## WHAT TO PRODUCE
Output the entries verbatim, including every line.

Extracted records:

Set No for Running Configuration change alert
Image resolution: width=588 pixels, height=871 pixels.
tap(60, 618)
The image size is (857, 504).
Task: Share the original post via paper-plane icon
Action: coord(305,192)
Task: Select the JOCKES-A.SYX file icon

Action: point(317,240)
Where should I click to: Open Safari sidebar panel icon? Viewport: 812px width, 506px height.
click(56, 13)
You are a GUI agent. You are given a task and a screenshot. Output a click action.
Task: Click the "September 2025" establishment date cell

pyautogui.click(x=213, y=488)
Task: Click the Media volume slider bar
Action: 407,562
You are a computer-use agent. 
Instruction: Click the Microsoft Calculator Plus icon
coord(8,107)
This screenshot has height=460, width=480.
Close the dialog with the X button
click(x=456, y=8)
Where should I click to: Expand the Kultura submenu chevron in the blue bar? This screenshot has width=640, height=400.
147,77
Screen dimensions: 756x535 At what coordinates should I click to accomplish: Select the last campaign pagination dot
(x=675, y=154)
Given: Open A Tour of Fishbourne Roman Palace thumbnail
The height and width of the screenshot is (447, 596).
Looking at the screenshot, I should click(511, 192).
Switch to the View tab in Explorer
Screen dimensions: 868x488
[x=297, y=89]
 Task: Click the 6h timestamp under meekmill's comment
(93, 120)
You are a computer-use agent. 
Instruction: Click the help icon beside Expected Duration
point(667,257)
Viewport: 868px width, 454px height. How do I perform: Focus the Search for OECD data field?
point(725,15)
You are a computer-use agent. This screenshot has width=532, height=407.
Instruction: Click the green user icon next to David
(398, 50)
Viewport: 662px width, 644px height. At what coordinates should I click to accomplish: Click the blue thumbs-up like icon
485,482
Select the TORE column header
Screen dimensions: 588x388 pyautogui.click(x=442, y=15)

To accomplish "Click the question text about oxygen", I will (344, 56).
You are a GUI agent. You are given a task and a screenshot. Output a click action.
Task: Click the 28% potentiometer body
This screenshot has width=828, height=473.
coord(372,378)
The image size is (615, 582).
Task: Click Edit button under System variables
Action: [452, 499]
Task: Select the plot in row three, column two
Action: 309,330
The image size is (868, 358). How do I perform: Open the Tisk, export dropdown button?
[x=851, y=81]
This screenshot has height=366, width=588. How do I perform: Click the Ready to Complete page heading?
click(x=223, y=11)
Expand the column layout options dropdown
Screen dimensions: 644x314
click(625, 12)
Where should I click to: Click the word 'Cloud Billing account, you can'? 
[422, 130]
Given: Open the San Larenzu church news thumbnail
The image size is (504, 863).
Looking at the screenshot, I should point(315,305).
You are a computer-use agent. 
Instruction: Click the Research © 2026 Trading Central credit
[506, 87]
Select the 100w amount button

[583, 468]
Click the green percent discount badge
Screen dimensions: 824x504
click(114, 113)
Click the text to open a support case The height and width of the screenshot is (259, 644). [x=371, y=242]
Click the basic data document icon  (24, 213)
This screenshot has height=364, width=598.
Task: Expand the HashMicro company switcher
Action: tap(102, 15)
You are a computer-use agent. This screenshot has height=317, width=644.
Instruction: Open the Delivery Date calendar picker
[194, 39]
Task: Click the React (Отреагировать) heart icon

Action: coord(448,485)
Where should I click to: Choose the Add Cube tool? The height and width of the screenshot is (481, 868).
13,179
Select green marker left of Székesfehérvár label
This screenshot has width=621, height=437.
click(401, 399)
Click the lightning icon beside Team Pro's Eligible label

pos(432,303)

## RESPONSE AREA
Set No for Running Configuration change alert
Image resolution: width=588 pixels, height=871 pixels.
tap(60, 618)
The image size is (857, 504).
Task: Share the original post via paper-plane icon
Action: coord(305,192)
Task: Select the JOCKES-A.SYX file icon

Action: point(317,240)
Where should I click to: Open Safari sidebar panel icon? Viewport: 812px width, 506px height.
click(56, 13)
You are a GUI agent. You are given a task and a screenshot. Output a click action.
Task: Click the "September 2025" establishment date cell

pyautogui.click(x=213, y=488)
Task: Click the Media volume slider bar
Action: 407,562
You are a computer-use agent. 
Instruction: Click the Microsoft Calculator Plus icon
coord(8,107)
This screenshot has height=460, width=480.
Close the dialog with the X button
click(x=456, y=8)
Where should I click to: Expand the Kultura submenu chevron in the blue bar? This screenshot has width=640, height=400.
147,77
Screen dimensions: 756x535 At what coordinates should I click to accomplish: Select the last campaign pagination dot
(x=675, y=154)
Given: Open A Tour of Fishbourne Roman Palace thumbnail
The height and width of the screenshot is (447, 596).
Looking at the screenshot, I should click(511, 192).
Switch to the View tab in Explorer
Screen dimensions: 868x488
[x=297, y=89]
 Task: Click the 6h timestamp under meekmill's comment
(93, 120)
You are a computer-use agent. 
Instruction: Click the help icon beside Expected Duration
point(667,257)
Viewport: 868px width, 454px height. How do I perform: Focus the Search for OECD data field?
point(725,15)
You are a computer-use agent. This screenshot has width=532, height=407.
Instruction: Click the green user icon next to David
(398, 50)
Viewport: 662px width, 644px height. At what coordinates should I click to accomplish: Click the blue thumbs-up like icon
485,482
Select the TORE column header
Screen dimensions: 588x388 pyautogui.click(x=442, y=15)

To accomplish "Click the question text about oxygen", I will (344, 56).
You are a GUI agent. You are given a task and a screenshot. Output a click action.
Task: Click the 28% potentiometer body
This screenshot has width=828, height=473.
coord(372,378)
The image size is (615, 582).
Task: Click Edit button under System variables
Action: [452, 499]
Task: Select the plot in row three, column two
Action: 309,330
The image size is (868, 358). How do I perform: Open the Tisk, export dropdown button?
[x=851, y=81]
This screenshot has height=366, width=588. How do I perform: Click the Ready to Complete page heading?
click(x=223, y=11)
Expand the column layout options dropdown
Screen dimensions: 644x314
click(625, 12)
Where should I click to: Click the word 'Cloud Billing account, you can'? 
[422, 130]
Given: Open the San Larenzu church news thumbnail
The image size is (504, 863).
Looking at the screenshot, I should point(315,305).
You are a computer-use agent. 
Instruction: Click the Research © 2026 Trading Central credit
[506, 87]
Select the 100w amount button

[583, 468]
Click the green percent discount badge
Screen dimensions: 824x504
click(114, 113)
Click the text to open a support case The height and width of the screenshot is (259, 644). [x=371, y=242]
Click the basic data document icon  (24, 213)
This screenshot has height=364, width=598.
Task: Expand the HashMicro company switcher
Action: tap(102, 15)
You are a computer-use agent. This screenshot has height=317, width=644.
Instruction: Open the Delivery Date calendar picker
[194, 39]
Task: Click the React (Отреагировать) heart icon

Action: coord(448,485)
Where should I click to: Choose the Add Cube tool? The height and width of the screenshot is (481, 868).
13,179
Select green marker left of Székesfehérvár label
This screenshot has width=621, height=437.
click(401, 399)
Click the lightning icon beside Team Pro's Eligible label

pos(432,303)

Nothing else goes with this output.